Use regular expression to match ANY Chinese character in utf-8 encoding

votes

For example, I want to match a string consisting of m to n Chinese characters, then I can use:

[single Chinese character regular expression]{m,n}

Is there some regular expression of a single Chinese character, which could be any Chinese characters that exists?

regexunicodeflex-lexernon-english

At the very least, please provide information on the regex engine you're using. – Lily Ballard

@KevinBallard I am not quite sure which engine I am using. What I know is I use the regular expression functionality in flex(the lexer) – xiaohan2012

Possible duplicate of How to make a flex (lexical scanner) to read UTF-8 characters input? – Thomas Dickey

flex won't do this; answers which assume it does do not address the question. – Thomas Dickey

6 Answers

votes

The regex to match a Chinese (well, CJK) character is

\p{script=Han}

which can be appreviated to simply

\p{Han}

This assumes that your regex compiler meets requirement RL1.2 Properties from UTS#18 Unicode Regular Expressions. Perl and Java 7 both meet that spec, but many others do not.

votes

In Java,

\p{InCJK_UNIFIED_IDEOGRAPHS}{1,3}

votes

Is there some regular expression of a single Chinese character, which could be any Chinese characters that exists?

Recommendation

To match patterns with Chinese characters and other Unicode code points with a Flex-compatible lexical analyzer, you could use the RE/flex lexical analyzer for C++ that is backwards compatible with Flex. RE/flex supports Unicode and works with Bison to build lexers and parsers.

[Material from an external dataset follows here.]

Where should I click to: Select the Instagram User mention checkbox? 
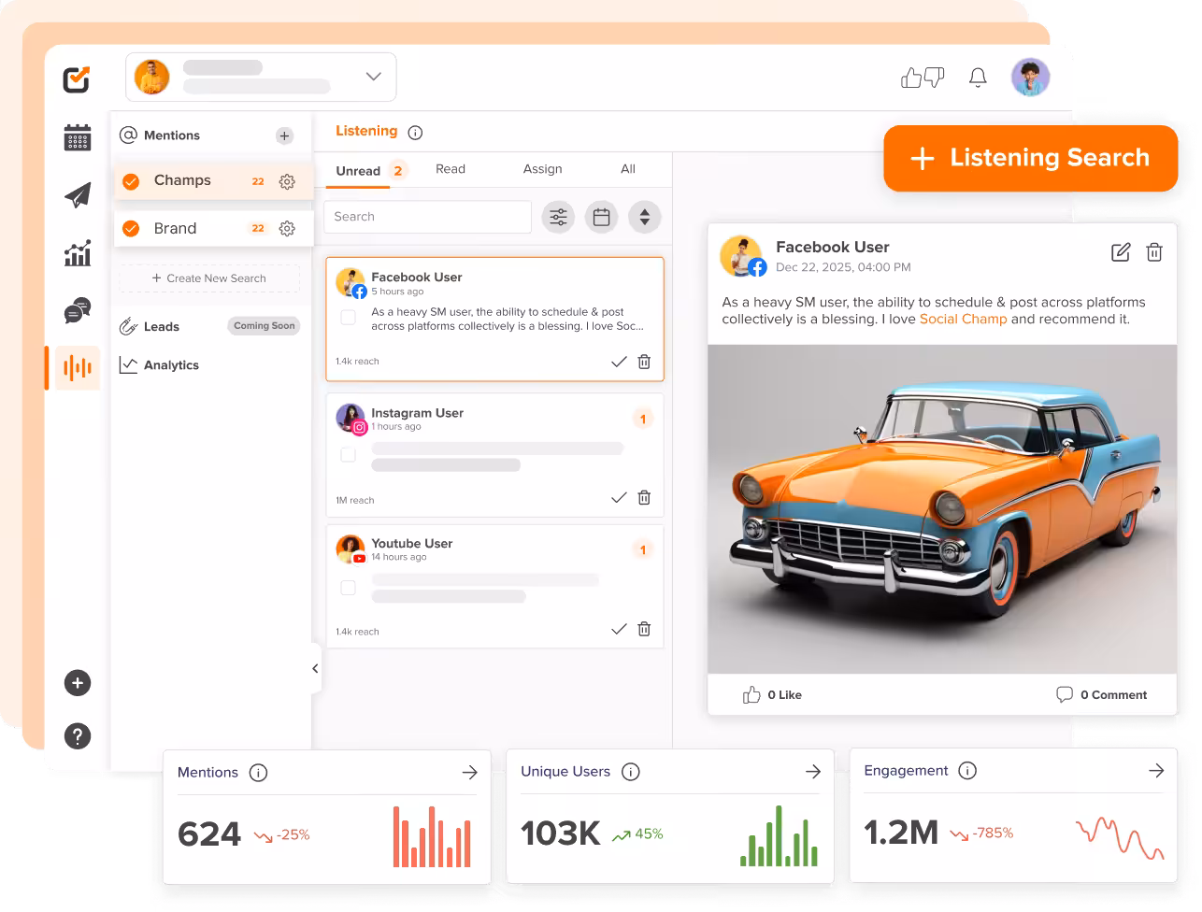349,455
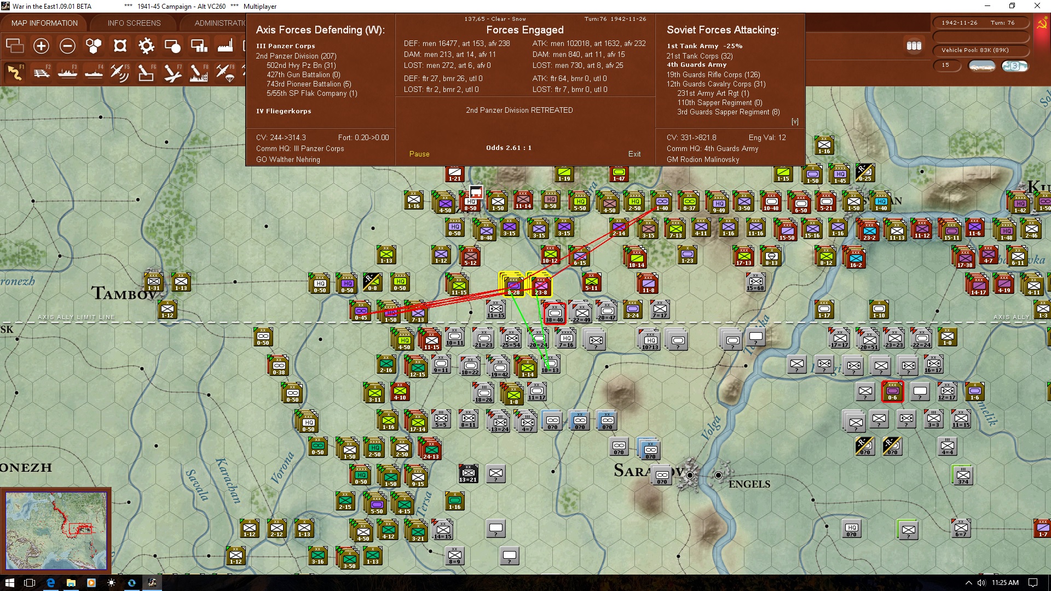This screenshot has width=1051, height=591.
Task: Click the Pause text in the battle report
Action: (x=419, y=154)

You can write Unicode patterns (and UTF-8 regular expressions) in RE/flex specifications such as:

%option flex unicode
%%
[肖晗]   { printf ("xiaohan/2\n"); }
%%

Use global %option unicode to enable Unicode. You can also use a local modifier (?u:) to restrict Unicode to a single pattern (so everything else is still ASCII/8-bit as in Flex):

%option flex
%%
(?u:[肖晗])   { printf ("xiaohan/2\n"); }
(?u:\p{Han})  { printf ("Han character %s\n", yytext); }
.             { printf ("8-bit character %d\n", yytext[0]); }
%%

Option flex enables Flex compatibility, so you can use yytext, yyleng, ECHO, and so on. Without the flex option RE/flex expects Lexer method calls: text() (or str() and wstr() for std::string and std::wstring), size() (or wsize() for wide char length), and echo(). RE/flex method calls are cleaner IMHO, and include wide char operations.

Background

In plain old Flex I ended up defining ugly UTF-8 patterns to capture ASCII letters and UTF-8 encoded letters for a compiler project that required support for Unicode identifiers id:

digit           [0-9]
alpha           ([a-zA-Z_\xA8\xAA\xAD\xAF\xB2\xB5\xB7\xB8\xB9\xBA\xBC\xBD\xBE]|[\xC0-\xFF][\x80-\xBF]*|\\u([0-9a-fA-F]{4}))
id              ({alpha})({alpha}|{digit})*

The alpha pattern supports ASCII letters, underscore, and Unicode code points that are used in identifiers (\p{L} etc). The pattern permits more Unicode code points than absolutely necessary to keep the size of this pattern manageable, so it trades compactness for some lack of accuracy and to permit UTF-8 overlong characters in some cases that are not valid UTF-8. If you are thinking about this approach than be wary about the problems and safety concerns. Use a Unicode-capable scanner generator instead, such as RE/flex.

Safety

When using UTF-8 directly in Flex patterns, there are several concerns:

Encoding your own UTF-8 patterns in Flex for matching any Unicode character may be prone to errors. Patterns should be restricted to characters in the valid Unicode range only. Unicode code points cover the range U+0000 to U+D7FF and U+E000 to U+10FFFF. The range U+D800 to U+DFFF is reserved for UTF-16 surrogate pairs and are invalid code points. When using a tool to convert a Unicode range to UTF-8, make sure to exclude invalid code points.
Patterns should reject overlong and other invalid byte sequences. Invalid UTF-8 should not be silently accepted.
To catch lexical input errors in your lexer will require a special . (dot) that matches valid and invalid Unicode, including UTF-8 overruns and invalid byte sequences, in order to produce an error message that the input is rejected. If you use dot as a "catch-all-else" to produce an error message, but your dot does not match invalid Unicode, then you lexer will hang ("scanner is jammed") or your lexer will ECHO rubbish characters on the output by the Flex "default rule".
Your scanner should recognize a UTF BOM (Unicode Byte Order Mark) in the input to switch to UTF-8, UTF-16 (LE or BE), or UTF-32 (LE or BE).
As you point out, patterns such as [unicode characters] do not work at all with Flex because UTF-8 characters in a bracket list are multibyte characters and each single byte character can be matched but not the UTF-8 character.

See also invalid UTF encodings in the RE/flex user guide.

votes

In C#

new Regex(@"\p{IsCJKUnifiedIdeographs}")

Here it is in the Microsoft docs

And here's more info from Wikipedia: CJK Unified Ideographs

The basic block named CJK Unified Ideographs (4E00–9FFF) contains 20,976 basic Chinese characters in the range U+4E00 through U+9FEF. The block not only includes characters used in the Chinese writing system but also kanji used in the Japanese writing system and hanja, whose use is diminishing in Korea. Many characters in this block are used in all three writing systems, while others are in only one or two of the three. Chinese characters are also used in Vietnam's Nôm script (now obsolete).

votes

Just solved a similar problem,

when you have too much stuff to match, is better use a negated-set and declare what you don't want to match like:

all but not numbers: ^[^0-9]*$

the second ^ will implement the negation

-1

votes

In Java 7 and up, the format should be: "\p{IsHan}"